Top of RAW DATA

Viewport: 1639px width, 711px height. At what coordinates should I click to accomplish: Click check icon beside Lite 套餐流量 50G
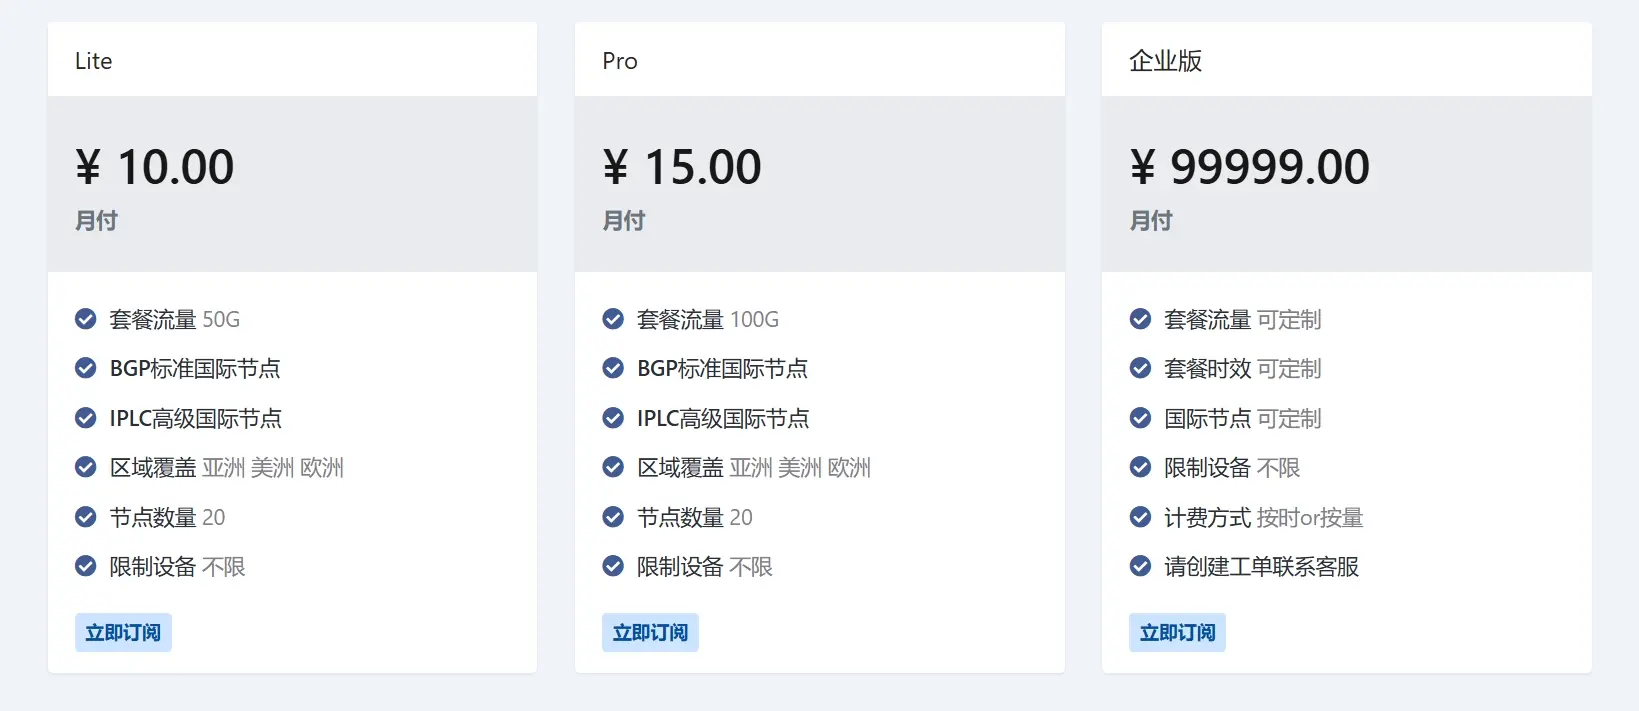click(x=86, y=319)
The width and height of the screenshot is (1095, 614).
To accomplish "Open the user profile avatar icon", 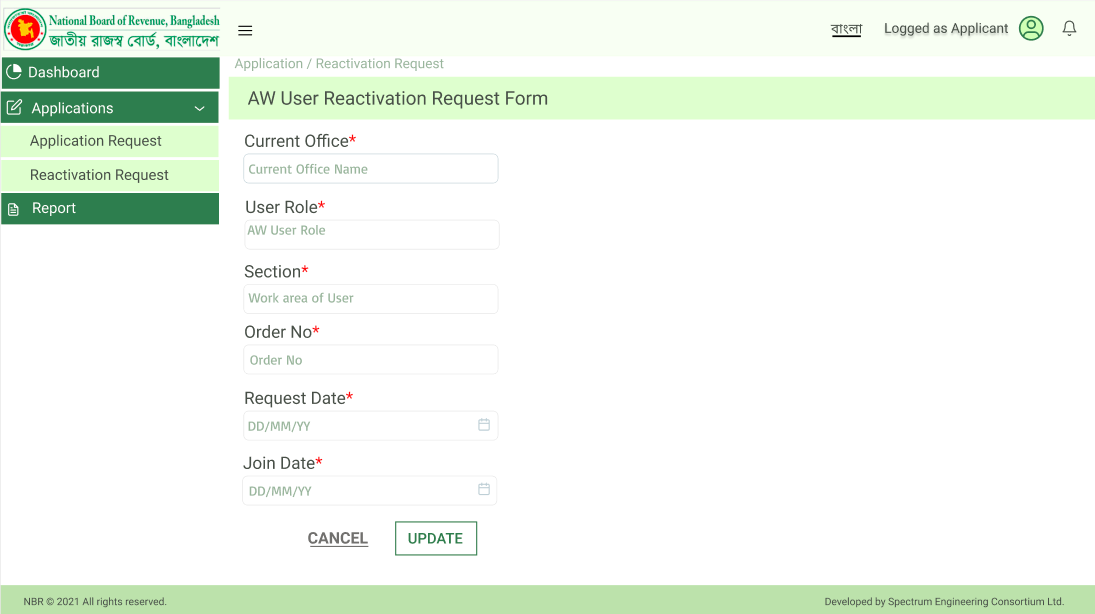I will (1031, 28).
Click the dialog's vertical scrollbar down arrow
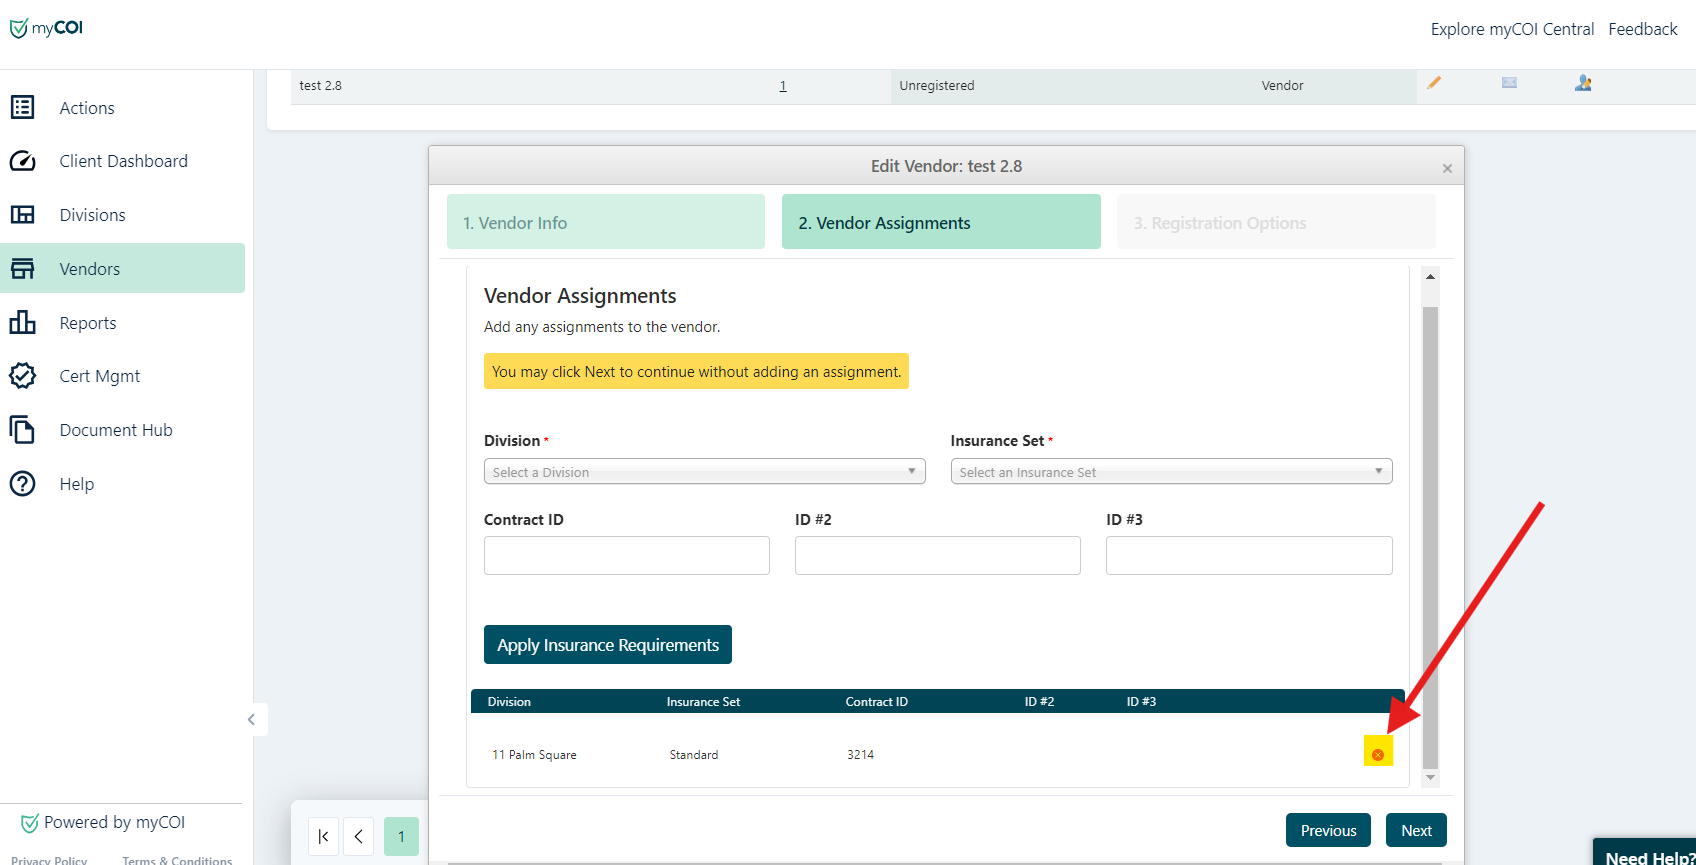 pos(1430,777)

Bottom of RAW DATA

#### AIM OF THE TASK:
Write out, please, the lines of the listing above from the one with "Click the dialog's" through the very last, exactly as given and with no pictures.

#### OUTPUT FOR THIS TASK:
Click the dialog's vertical scrollbar down arrow
 pos(1430,777)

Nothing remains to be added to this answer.